● **Problem**: Keeping every word and mark, copy all of the data.

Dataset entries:
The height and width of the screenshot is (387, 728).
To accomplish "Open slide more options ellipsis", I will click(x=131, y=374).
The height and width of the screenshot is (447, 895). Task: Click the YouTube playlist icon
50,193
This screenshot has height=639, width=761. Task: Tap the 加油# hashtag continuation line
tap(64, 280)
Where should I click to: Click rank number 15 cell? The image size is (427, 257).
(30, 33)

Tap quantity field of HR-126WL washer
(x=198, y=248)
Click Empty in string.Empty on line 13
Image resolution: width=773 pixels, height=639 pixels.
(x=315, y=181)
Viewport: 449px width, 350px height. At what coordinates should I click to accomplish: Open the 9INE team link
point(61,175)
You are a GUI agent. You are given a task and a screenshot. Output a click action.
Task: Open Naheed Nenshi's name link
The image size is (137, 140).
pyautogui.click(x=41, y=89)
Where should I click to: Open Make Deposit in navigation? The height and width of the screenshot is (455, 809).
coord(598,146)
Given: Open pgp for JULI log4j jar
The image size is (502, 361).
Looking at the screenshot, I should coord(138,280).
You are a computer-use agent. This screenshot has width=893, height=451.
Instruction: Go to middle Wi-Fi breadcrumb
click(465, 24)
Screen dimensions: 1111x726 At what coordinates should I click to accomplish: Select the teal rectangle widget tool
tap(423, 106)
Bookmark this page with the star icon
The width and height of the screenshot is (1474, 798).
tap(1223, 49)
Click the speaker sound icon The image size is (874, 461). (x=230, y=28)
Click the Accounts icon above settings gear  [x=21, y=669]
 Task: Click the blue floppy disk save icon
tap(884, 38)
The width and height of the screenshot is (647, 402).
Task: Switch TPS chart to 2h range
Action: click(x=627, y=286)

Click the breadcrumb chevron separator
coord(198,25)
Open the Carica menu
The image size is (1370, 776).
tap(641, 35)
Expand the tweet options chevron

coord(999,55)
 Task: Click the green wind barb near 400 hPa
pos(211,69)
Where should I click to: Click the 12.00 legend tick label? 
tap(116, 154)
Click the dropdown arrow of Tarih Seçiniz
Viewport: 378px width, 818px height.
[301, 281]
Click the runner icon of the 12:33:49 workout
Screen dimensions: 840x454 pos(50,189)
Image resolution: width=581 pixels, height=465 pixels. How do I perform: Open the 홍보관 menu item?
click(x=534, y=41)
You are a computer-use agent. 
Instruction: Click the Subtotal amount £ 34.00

● **Answer box**:
The height and width of the screenshot is (387, 728).
To accomplish "Open slide more options ellipsis", I will click(x=131, y=374).
The height and width of the screenshot is (447, 895). Task: Click the YouTube playlist icon
50,193
This screenshot has height=639, width=761. Task: Tap the 加油# hashtag continuation line
tap(64, 280)
Where should I click to: Click rank number 15 cell? The image size is (427, 257).
(30, 33)

Tap quantity field of HR-126WL washer
(x=198, y=248)
Click Empty in string.Empty on line 13
Image resolution: width=773 pixels, height=639 pixels.
(x=315, y=181)
Viewport: 449px width, 350px height. At what coordinates should I click to accomplish: Open the 9INE team link
point(61,175)
You are a GUI agent. You are given a task and a screenshot. Output a click action.
Task: Open Naheed Nenshi's name link
The image size is (137, 140).
pyautogui.click(x=41, y=89)
Where should I click to: Open Make Deposit in navigation? The height and width of the screenshot is (455, 809).
coord(598,146)
Given: Open pgp for JULI log4j jar
The image size is (502, 361).
Looking at the screenshot, I should coord(138,280).
You are a computer-use agent. This screenshot has width=893, height=451.
Instruction: Go to middle Wi-Fi breadcrumb
click(465, 24)
Screen dimensions: 1111x726 At what coordinates should I click to accomplish: Select the teal rectangle widget tool
tap(423, 106)
Bookmark this page with the star icon
The width and height of the screenshot is (1474, 798).
tap(1223, 49)
Click the speaker sound icon The image size is (874, 461). (x=230, y=28)
Click the Accounts icon above settings gear  [x=21, y=669]
 Task: Click the blue floppy disk save icon
tap(884, 38)
The width and height of the screenshot is (647, 402).
Task: Switch TPS chart to 2h range
Action: click(x=627, y=286)

Click the breadcrumb chevron separator
coord(198,25)
Open the Carica menu
The image size is (1370, 776).
tap(641, 35)
Expand the tweet options chevron

coord(999,55)
 Task: Click the green wind barb near 400 hPa
pos(211,69)
Where should I click to: Click the 12.00 legend tick label? 
tap(116, 154)
Click the dropdown arrow of Tarih Seçiniz
Viewport: 378px width, 818px height.
[301, 281]
Click the runner icon of the 12:33:49 workout
Screen dimensions: 840x454 pos(50,189)
Image resolution: width=581 pixels, height=465 pixels. How do I perform: Open the 홍보관 menu item?
click(x=534, y=41)
You are a computer-use agent. 
Instruction: Click the Subtotal amount £ 34.00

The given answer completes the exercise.